TASK DETAILS:
A verbatim copy of every entry is required.
════════════════
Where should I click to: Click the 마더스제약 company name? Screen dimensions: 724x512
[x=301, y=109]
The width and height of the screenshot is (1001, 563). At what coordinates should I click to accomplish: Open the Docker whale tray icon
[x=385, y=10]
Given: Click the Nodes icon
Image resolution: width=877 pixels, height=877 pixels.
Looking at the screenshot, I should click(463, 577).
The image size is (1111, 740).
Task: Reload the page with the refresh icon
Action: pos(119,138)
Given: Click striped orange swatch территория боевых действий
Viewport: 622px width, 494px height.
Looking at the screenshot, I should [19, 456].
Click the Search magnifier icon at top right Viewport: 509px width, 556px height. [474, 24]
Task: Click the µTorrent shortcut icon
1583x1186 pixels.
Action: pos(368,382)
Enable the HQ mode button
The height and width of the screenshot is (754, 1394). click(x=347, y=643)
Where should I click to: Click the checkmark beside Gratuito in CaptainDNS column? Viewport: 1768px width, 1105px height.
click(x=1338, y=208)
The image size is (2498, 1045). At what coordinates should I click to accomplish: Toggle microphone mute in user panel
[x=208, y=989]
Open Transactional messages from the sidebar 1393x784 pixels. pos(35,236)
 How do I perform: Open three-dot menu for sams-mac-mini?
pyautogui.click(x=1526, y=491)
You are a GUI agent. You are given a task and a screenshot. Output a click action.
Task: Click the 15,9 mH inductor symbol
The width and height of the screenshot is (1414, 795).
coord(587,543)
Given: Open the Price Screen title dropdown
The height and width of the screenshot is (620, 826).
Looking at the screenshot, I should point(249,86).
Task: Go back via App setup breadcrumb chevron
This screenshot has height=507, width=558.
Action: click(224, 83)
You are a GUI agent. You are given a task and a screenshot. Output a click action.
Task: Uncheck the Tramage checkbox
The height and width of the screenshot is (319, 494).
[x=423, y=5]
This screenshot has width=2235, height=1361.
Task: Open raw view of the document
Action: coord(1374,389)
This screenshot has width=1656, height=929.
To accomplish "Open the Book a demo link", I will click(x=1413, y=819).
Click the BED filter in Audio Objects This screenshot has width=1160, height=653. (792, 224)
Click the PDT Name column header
════════════════
RESULT BELOW:
Where should I click to: Click the 마더스제약 company name? Screen dimensions: 724x512
[x=301, y=109]
The width and height of the screenshot is (1001, 563). At what coordinates should I click to accomplish: Open the Docker whale tray icon
[x=385, y=10]
Given: Click the Nodes icon
Image resolution: width=877 pixels, height=877 pixels.
Looking at the screenshot, I should click(463, 577).
The image size is (1111, 740).
Task: Reload the page with the refresh icon
Action: pos(119,138)
Given: Click striped orange swatch территория боевых действий
Viewport: 622px width, 494px height.
Looking at the screenshot, I should [19, 456].
Click the Search magnifier icon at top right Viewport: 509px width, 556px height. [474, 24]
Task: Click the µTorrent shortcut icon
1583x1186 pixels.
Action: pos(368,382)
Enable the HQ mode button
The height and width of the screenshot is (754, 1394). click(x=347, y=643)
Where should I click to: Click the checkmark beside Gratuito in CaptainDNS column? Viewport: 1768px width, 1105px height.
click(x=1338, y=208)
The image size is (2498, 1045). At what coordinates should I click to accomplish: Toggle microphone mute in user panel
[x=208, y=989]
Open Transactional messages from the sidebar 1393x784 pixels. pos(35,236)
 How do I perform: Open three-dot menu for sams-mac-mini?
pyautogui.click(x=1526, y=491)
You are a GUI agent. You are given a task and a screenshot. Output a click action.
Task: Click the 15,9 mH inductor symbol
The width and height of the screenshot is (1414, 795).
coord(587,543)
Given: Open the Price Screen title dropdown
The height and width of the screenshot is (620, 826).
Looking at the screenshot, I should point(249,86).
Task: Go back via App setup breadcrumb chevron
This screenshot has height=507, width=558.
Action: click(224, 83)
You are a GUI agent. You are given a task and a screenshot. Output a click action.
Task: Uncheck the Tramage checkbox
The height and width of the screenshot is (319, 494).
[x=423, y=5]
This screenshot has width=2235, height=1361.
Task: Open raw view of the document
Action: coord(1374,389)
This screenshot has width=1656, height=929.
To accomplish "Open the Book a demo link", I will click(x=1413, y=819).
Click the BED filter in Audio Objects This screenshot has width=1160, height=653. (792, 224)
Click the PDT Name column header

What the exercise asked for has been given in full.